Un écran révélateur plutôt que perturbateur
LYRIQUE La captation de l’opéra de Debussy par la RTS ouvre des perspectives heureuses en ces temps moroses
Malgré la situation sanitaire, il y a des raisons d’être satisfait. Elles sont rares. Mais certaines propositions se dégagent. Grâce aux accords avec la RTS, le Grand Théâtre saute lui aussi dans l’écran. L’institution lyrique multiplie les captations de ses productions, qui habituellement se comptent sur le bout d’un ou deux doigts par saison. Et, même si la vie manque, le résultat s’avère probant. Pelléas et Mélisande, enregistré dans l’urgence, a bien supporté le traitement télévisuel.
Avoir vu ce spectacle sur scène à sa création à Luxembourg offre une perspective de lecture complète. L’occasion idéale de se rendre compte des différences entre les deux approches.
Rien, jamais, ne remplacera l’expérience unique d’un spectacle vivant. Mais dans le cas de ce Pelléas et Mélisande onirique, cosmique et éminemment esthétique, l’écran se place en révélateur plus qu’en perturbateur.
Au début pourtant, l’obscurité avale l’action, qui semble se dérouler dans un tunnel bouché entre le cercle lumineux du sol et le disque étoilé du ciel. Les lumières nocturnes ne conviennent pas à la caméra.

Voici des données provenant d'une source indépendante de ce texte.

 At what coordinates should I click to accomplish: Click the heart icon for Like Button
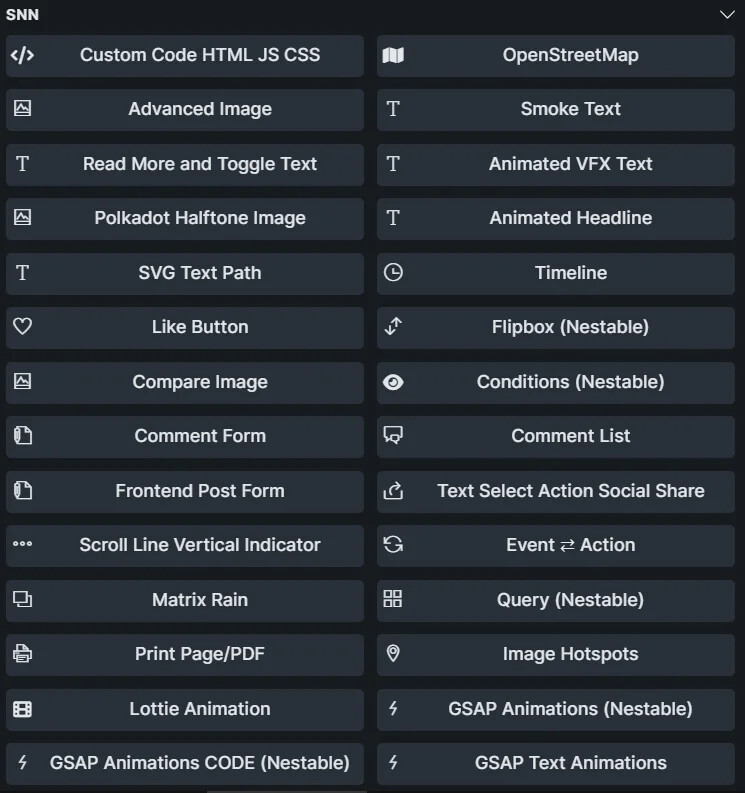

Mais peu à peu, l’éclaircissement arrive, et avec lui une intimité amplifiée et une action magnifiée.
Dimension charnelle et sensualité
Là où les ballets omniprésents pouvaient fatiguer sur le plateau luxembourgeois, le suivi et l’approche à fleur de peau des sept danseurs par l’objectif prennent une dimension charnelle et une sensualité qui incarnent superbement les sentiments des protagonistes.
Ce que le spectateur perd en vision d’ensemble et en stabilité, il le gagne en mouvements chorégraphiques et en proximité avec les chanteurs. Notamment dans la démultiplication des affects des protagonistes par la chorégraphie, la splendide scène de la tour où les fils figurant les cheveux se parent de scintillements de toiles d’araignées humides.
La mise en valeur des costumes subtils, l’aveu bouleversant des deux amoureux chuchotant leur passion coupable et les interviews diffusées pendant l’entracte constituent aussi un des atouts majeurs de cette production filmée.
La beauté visuelle est attisée par la sensibilité du réalisateur Andy Sommer, qui ajoute une part concrète au symbolisme interstellaire ambiant. Pour l’aspect musical, le placement en salle de l’orchestre trouve un bel équilibre sonore avec des micros judicieusement utilisés. Jonathan Nott et l’OSR peuvent ainsi livrer une interprétation irisée et organique, dans laquelle les chanteurs s’intègrent magnifiquement.